§ **What is being asked**: Using the listing below, set down each line from the line containing "You are a GUI" through the line containing "1122x773 pixels.", both ends included, exactly and with nothing added.
### Records provided ###
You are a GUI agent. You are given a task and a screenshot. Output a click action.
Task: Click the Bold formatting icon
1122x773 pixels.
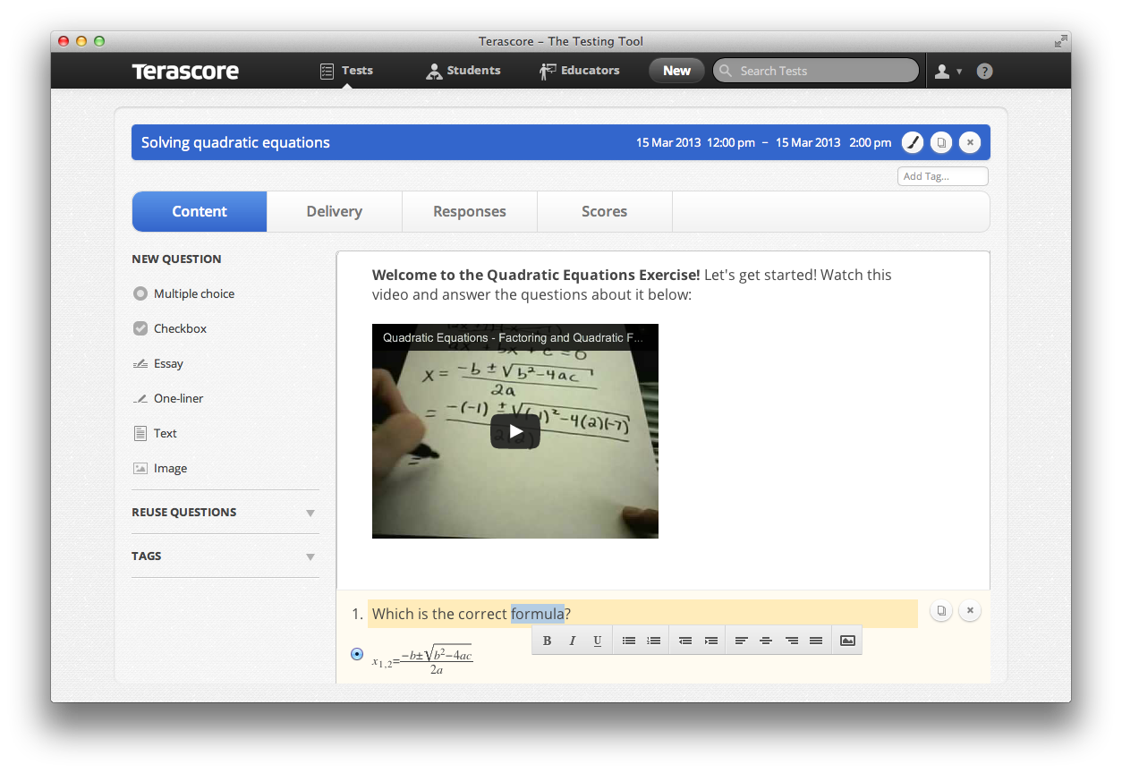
###
### Records provided ###
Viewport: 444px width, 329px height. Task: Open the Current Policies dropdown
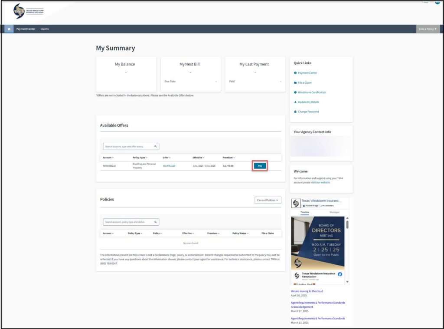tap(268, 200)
###
### Records provided ###
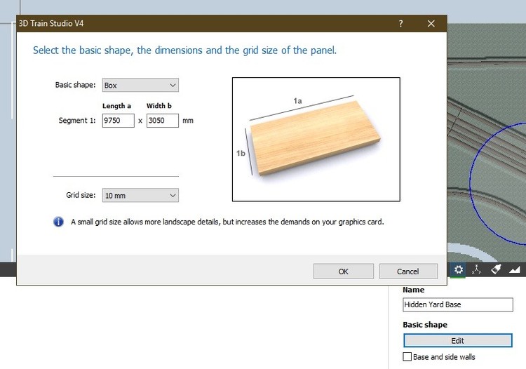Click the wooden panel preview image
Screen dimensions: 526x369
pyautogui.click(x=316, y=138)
###
§ **The completed task**:
You are a GUI agent. You are given a task and a screenshot. Output a click action.
Task: Click the Bold formatting icon
1122x773 pixels.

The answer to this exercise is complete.